- **PASSAGE FOR REVIEW**:

★ ★ ★

Chances are, you haven’t heard of JAB Holding Company, but you’ve probably consumed their coffee products.
Fifty years ago, the privately held German conglomerate was selling chemicals for pools, resigned to a life of irrelevance. Today, they own Keurig, Peet’s Coffee, and the Dr Pepper Snapple Group — a $20B trove that has a hand in “every form and venue” of the coffee game.
How’d they get there?
JAB began in the 1820s when Johann Adam Benckiser purchased a chemical laboratory and handed the reins over to a chemist named Ludwig Reimann.
Over the next century, the lab became the world’s largest citric acid producer (one of the chemicals used to clean swimming pools and merchant ships). Then, in the 1970s, they began to morph into an investment firm…
And, starting in 2012, JAB went all-in on coffee
In recent years, JAB has quietly plunked down majority stakes in some of the biggest coffee brands in the world, including Keurig ($13.9B), Peet’s Coffee ($974m), Stumptown, Intelligentsia, and the Caribou Coffee Company.
JAB also bought out coffee-related food chains like Krispy Kreme ($1.35B) and Panera Bread ($7.5B), and put up $18.7B for soft drink giant Dr Pepper Snapple Group in a bid to bolster its distribution.
As a result, JAB now plays a role in the entire arc of an average coffee consumer’s day: Keurig K-Cups for the home, chains like Peet’s for those on the go, and cold brews from Stumptown at the grocery store.
But they’re particularly focused on one coffee trend
Ready-to-drink coffee — products sold pre-bottled, or in cans — has experienced an explosive 200% growth since 2012, compared to the 65% growth coffee chains have seen.
As millennials age, industry analysts find that the new class of coffee consumers place a premium on efficiency and convenience.
JAB has capitalized on this as they set their sights on becoming the world’s largest coffee powerhouse. And in the coming years, they just may get there: the current industry leader, Nestlé, has been through the grinder lately, reporting its “slowest sales growth in decades” last year.

★ ★ ★

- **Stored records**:
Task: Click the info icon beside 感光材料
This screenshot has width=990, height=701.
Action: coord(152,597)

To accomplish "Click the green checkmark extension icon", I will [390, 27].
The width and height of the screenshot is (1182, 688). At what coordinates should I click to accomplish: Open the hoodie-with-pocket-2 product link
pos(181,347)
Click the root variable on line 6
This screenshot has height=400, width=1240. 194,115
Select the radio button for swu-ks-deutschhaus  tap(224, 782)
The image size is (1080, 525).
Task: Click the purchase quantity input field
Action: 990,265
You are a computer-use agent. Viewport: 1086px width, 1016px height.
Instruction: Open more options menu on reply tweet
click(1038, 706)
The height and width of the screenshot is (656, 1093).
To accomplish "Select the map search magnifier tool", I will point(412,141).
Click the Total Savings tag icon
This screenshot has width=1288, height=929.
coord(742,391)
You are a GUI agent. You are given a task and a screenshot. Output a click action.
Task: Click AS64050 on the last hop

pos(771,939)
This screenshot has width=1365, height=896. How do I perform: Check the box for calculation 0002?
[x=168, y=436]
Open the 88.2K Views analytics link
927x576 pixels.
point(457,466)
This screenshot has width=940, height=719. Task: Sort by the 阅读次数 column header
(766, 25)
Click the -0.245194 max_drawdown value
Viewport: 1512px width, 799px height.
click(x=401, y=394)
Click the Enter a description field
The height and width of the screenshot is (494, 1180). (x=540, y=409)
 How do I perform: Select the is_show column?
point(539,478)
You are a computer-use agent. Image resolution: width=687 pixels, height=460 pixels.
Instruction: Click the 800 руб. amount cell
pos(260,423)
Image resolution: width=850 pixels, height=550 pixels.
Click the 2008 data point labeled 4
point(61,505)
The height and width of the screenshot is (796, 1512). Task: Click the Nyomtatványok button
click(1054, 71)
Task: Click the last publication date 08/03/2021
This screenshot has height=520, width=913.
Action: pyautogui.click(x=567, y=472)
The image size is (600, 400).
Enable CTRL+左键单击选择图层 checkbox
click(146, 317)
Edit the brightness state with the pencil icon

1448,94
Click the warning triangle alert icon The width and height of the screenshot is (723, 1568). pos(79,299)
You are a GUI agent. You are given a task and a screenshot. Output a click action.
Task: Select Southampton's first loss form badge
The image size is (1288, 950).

★ ★ ★

According to the article on JAB Holding Company, how much did JAB put up for Dr Pepper Snapple Group?

- **RESULT OF THE TASK**: $18.7B